Denys Lasdun (1914-2001) was one of the greatest British architects of the post-war period. He designed some of the most notable examples of Brutalist architecture in Britain, including the National Theatre in London. Lasdun's style combined cubic towers, bare concrete and jutting horizontal planes. He developed a language of architecture that was tough, tectonic and highly intellectual. Lasdun designed a number of university buildings throughout his career. In 1959 he created buildings for Fitzwilliam College at the University of Cambridge (1959–63). In contrast to the surrounding historic buildings, Lasdun’s work was strikingly modern. He designed two courts and the Hall Building, a large complex consisting of the college dining hall, kitchens, junior common room and gymnasium.

Denys Lasdun (1914-2001) was one of the greatest British architects of the post-war period.  He designed some of the most notable examples of Brutalist architecture in Britain, including the National Theatre in London.

Lasdun designed a number of university buildings throughout his career.  In 1959 he created buildings for Fitzwilliam College at the University of Cambridge (1959–63).  In contrast to the surrounding historic buildings, Lasdun’s work was strikingly modern.  He designed two courts and the Hall Building, a large complex consisting of the college dining hall, kitchens, junior common room and gymnasium.  A Fellows' Court was completed in 1963 at a cost of approximately £300,000.  This was a residential building for fellows.  Tree Court was the last component of the 1963 construction.  It is located at the north end of the college, opposite Fellows' Court. 

Lasdun also designed a Science Complex at Cambridge (1961), but this project was eventually abandoned.  Lasdun envisaged a cluster of three laboratory towers with lower buildings around the perimeter, connected by bridges.  The towers were designed so that their form would create a silhouette sympathetic to the Cambridge skyline.  The towers echo the Perpendicular Gothic style of the King's College Chapel, albeit in a severe, modernistic way.

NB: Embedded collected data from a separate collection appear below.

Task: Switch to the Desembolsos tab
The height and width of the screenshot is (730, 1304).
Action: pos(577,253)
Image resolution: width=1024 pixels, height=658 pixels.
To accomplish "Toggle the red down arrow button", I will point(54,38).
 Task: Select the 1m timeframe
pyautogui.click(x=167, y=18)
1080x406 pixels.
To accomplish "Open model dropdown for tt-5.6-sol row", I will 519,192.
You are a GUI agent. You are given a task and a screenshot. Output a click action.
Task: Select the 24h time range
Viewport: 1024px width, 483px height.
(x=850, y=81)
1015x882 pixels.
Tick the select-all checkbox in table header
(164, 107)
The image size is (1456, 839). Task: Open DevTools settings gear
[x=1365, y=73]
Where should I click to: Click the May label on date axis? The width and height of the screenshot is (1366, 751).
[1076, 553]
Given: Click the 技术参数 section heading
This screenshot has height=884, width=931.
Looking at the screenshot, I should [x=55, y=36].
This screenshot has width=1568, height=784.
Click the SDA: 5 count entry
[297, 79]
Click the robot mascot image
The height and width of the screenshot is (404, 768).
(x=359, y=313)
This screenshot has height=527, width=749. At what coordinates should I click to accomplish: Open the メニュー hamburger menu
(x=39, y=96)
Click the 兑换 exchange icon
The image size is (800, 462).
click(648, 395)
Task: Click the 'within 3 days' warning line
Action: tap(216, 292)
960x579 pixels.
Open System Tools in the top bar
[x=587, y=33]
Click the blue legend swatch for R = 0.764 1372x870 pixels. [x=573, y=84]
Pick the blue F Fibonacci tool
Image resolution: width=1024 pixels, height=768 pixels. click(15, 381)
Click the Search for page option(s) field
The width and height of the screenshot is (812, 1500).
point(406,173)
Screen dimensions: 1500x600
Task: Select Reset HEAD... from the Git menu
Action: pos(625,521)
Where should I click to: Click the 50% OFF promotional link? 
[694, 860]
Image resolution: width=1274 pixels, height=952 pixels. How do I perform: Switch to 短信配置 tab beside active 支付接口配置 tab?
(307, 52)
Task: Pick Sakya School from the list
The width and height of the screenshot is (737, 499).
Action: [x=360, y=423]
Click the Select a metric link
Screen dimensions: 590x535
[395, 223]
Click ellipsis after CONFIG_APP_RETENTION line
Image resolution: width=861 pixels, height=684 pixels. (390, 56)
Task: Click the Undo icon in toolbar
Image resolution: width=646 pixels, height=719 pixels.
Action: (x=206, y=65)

A completed design was the New Court  at Christ's College, Cambridge (1966–70).  This was a controversial tiered concrete structure and is nicknamed ‘the Typewriter’.

The Royal College of Physicians in London (1960–64) was designed by Lasdun as an immaculately white modern-classical pavilion and has since been recognised as a building of national importance: it is a Grade I listed building.  Lasdun used a mosaic-clad concrete, which was highly influential on later public buildings.  An interesting feature of the building was a 'Moving Wall' that weighed five tons but could be hydraulically lifted ten feet to unite or sub-divide the hall.  Technical details of the Moving Wall can be found in the Engineering Journal, 1 January 1965. 

In 1961 Lasdun was commissioned to design the Charles Wilson Building for the University of Leicester, initially conceived as a six-storey structure. Additional funding during construction led to the addition of a further four storeys before completion in 1966, resulting in the building's unique shape. Sir Charles Wilson was the University's first Vice Chancellor.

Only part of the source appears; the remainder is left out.